Convert the records between the lines holding "This screenshot has width=921, height=493." and "pyautogui.click(x=509, y=955)", inclusive, into a two-column CSV with the columns "instruction" and "click_point". Give one row per record, put each field in quotes, and replace any line breaks with spaces.

EXTRACTED ENTRIES:
════════════════

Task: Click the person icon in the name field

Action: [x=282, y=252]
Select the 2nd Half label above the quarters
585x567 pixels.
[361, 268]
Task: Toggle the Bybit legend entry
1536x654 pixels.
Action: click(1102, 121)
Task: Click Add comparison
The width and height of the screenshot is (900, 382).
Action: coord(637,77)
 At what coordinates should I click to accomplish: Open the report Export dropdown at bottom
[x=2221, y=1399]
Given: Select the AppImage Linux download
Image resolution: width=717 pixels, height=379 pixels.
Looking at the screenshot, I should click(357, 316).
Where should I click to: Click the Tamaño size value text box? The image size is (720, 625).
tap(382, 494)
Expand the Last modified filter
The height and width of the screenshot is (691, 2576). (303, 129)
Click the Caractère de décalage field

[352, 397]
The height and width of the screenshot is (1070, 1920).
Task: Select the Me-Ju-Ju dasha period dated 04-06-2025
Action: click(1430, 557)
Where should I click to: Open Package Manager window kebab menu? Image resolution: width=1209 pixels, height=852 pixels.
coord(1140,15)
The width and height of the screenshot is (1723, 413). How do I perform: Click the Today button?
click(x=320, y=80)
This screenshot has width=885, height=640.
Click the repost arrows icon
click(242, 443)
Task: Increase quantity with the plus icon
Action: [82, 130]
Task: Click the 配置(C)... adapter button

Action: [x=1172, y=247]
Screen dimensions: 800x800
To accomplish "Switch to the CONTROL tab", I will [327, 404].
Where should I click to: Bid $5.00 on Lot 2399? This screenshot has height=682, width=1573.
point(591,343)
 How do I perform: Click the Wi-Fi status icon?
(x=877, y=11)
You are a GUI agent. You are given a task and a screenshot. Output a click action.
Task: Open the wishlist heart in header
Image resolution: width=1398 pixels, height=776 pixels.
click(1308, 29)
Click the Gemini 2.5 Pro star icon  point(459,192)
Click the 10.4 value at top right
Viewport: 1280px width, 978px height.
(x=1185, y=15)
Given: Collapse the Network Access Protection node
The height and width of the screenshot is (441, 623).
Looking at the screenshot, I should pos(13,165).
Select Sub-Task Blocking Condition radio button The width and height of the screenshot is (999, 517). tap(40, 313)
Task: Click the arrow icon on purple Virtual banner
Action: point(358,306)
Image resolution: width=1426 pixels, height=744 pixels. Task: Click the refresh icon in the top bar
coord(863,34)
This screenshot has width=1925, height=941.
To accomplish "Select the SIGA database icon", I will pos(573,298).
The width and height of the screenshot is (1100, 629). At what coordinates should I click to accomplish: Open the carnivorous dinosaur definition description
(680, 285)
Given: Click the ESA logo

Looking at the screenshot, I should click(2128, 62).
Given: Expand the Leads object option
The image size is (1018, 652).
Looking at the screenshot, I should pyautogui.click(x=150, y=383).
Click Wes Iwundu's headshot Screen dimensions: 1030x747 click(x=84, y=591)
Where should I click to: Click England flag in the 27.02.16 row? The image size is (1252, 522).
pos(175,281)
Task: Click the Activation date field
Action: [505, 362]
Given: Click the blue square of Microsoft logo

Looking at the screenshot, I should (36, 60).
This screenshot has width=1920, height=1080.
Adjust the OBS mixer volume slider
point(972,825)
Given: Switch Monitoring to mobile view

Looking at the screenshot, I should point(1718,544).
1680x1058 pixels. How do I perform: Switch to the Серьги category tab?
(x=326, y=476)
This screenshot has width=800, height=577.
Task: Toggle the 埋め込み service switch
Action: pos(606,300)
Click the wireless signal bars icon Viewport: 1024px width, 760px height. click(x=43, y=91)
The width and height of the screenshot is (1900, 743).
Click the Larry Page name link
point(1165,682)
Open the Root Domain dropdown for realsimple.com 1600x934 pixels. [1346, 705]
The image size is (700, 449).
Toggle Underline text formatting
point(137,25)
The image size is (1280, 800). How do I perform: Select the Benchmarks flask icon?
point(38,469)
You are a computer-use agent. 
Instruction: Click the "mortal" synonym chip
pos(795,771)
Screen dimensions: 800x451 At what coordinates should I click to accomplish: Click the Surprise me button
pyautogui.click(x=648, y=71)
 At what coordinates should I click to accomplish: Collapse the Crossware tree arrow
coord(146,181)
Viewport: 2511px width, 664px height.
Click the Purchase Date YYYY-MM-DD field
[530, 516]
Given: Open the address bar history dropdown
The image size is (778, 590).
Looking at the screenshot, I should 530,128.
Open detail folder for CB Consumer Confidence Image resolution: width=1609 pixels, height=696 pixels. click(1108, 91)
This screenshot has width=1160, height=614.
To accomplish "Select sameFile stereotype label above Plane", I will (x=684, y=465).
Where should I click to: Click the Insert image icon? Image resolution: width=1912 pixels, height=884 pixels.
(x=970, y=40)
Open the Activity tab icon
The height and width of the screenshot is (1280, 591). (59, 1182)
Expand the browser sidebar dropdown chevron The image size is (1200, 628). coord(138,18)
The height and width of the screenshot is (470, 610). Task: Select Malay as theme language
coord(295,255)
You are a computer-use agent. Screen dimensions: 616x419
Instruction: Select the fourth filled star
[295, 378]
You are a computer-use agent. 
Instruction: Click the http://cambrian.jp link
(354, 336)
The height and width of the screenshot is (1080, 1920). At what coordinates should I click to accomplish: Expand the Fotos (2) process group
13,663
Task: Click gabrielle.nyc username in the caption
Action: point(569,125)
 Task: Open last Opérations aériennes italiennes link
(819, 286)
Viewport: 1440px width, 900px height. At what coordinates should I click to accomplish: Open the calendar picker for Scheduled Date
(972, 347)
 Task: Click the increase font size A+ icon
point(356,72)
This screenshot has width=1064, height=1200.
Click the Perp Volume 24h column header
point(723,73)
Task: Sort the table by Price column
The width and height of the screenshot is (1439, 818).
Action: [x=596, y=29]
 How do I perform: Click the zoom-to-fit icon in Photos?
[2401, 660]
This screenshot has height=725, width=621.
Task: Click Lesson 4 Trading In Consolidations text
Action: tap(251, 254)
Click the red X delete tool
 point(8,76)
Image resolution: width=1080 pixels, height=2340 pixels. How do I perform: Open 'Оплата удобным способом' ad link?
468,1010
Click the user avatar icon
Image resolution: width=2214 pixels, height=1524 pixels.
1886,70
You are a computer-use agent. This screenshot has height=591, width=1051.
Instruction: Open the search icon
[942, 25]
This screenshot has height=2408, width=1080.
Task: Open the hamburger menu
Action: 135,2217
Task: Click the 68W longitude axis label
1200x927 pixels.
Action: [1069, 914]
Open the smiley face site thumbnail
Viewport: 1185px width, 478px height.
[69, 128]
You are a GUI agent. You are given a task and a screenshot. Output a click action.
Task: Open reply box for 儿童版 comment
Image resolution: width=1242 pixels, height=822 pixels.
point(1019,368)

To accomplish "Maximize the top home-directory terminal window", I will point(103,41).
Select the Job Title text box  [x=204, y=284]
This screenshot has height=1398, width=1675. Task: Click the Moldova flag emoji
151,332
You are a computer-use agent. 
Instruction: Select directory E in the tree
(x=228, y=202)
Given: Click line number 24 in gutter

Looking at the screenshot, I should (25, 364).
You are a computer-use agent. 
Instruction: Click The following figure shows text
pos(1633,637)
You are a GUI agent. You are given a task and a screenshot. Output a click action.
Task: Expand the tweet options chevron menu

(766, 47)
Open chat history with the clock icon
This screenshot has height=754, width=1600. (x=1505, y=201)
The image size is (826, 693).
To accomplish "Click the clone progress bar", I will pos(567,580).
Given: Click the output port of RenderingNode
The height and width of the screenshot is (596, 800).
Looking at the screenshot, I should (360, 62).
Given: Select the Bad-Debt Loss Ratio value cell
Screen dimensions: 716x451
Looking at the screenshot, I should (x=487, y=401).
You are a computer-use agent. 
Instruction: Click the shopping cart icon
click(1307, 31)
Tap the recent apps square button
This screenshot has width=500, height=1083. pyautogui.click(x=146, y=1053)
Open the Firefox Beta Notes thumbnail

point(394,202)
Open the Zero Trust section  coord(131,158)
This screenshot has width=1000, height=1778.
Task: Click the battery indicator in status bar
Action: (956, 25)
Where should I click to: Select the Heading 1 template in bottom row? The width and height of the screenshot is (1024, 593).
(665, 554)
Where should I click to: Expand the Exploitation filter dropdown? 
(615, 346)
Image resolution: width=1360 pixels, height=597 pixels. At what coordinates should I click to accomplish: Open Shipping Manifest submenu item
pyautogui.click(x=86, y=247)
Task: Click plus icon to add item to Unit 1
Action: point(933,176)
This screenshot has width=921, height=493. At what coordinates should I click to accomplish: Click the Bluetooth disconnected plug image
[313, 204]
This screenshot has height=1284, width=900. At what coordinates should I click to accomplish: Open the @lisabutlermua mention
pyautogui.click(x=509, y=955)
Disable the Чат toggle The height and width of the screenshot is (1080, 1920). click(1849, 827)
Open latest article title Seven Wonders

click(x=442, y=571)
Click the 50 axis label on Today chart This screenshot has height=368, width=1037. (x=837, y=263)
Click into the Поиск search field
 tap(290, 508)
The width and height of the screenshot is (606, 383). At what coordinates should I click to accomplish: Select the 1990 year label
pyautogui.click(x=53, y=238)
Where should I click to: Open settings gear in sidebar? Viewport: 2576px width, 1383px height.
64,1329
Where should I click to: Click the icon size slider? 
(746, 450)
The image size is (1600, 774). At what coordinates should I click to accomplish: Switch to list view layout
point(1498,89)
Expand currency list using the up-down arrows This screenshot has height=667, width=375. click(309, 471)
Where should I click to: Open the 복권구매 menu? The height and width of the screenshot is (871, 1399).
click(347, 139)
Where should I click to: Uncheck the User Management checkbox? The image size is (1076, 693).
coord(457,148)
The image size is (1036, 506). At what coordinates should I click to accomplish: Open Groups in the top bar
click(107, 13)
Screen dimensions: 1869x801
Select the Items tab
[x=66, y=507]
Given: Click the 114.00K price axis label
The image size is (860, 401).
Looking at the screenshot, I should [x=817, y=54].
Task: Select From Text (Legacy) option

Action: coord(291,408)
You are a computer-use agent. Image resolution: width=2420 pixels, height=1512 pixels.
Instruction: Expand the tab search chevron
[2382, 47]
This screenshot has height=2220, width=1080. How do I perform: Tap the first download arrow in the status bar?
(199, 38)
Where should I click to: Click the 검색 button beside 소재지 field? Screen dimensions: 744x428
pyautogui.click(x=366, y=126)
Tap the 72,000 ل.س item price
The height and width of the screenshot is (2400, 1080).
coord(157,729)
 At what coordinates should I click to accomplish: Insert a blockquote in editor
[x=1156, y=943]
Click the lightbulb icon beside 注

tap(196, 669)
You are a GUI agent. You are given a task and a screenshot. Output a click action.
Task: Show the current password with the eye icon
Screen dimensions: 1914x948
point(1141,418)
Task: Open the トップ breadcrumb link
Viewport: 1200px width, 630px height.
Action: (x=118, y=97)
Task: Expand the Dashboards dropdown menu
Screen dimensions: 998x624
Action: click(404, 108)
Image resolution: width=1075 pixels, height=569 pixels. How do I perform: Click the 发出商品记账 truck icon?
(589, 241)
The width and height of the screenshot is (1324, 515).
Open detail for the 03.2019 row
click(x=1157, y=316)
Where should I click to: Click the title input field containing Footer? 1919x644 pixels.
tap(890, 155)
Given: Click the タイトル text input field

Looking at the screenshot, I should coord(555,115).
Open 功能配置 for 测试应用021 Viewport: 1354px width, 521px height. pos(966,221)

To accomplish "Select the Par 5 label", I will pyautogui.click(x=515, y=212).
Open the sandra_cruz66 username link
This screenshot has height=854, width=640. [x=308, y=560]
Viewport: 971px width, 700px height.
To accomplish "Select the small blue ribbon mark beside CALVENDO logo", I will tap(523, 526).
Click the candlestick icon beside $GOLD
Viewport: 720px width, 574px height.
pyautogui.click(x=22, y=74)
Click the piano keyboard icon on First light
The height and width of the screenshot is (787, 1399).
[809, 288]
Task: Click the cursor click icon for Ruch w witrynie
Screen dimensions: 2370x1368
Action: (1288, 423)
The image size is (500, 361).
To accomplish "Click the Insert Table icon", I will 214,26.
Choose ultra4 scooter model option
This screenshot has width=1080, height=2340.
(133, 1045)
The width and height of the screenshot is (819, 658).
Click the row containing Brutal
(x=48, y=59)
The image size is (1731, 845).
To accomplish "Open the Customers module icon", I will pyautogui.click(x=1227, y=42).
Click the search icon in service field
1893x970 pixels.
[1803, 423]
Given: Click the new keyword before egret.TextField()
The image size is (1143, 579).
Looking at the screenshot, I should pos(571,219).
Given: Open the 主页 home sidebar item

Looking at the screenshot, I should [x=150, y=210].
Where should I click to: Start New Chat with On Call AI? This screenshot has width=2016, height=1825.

════════════════

EXERCISE SOLUTION:
instruction,click_point
"This screenshot has width=921, height=493. At what coordinates should I click to accomplish: Click the Bluetooth disconnected plug image","[313, 204]"
"This screenshot has height=1284, width=900. At what coordinates should I click to accomplish: Open the @lisabutlermua mention","pyautogui.click(x=509, y=955)"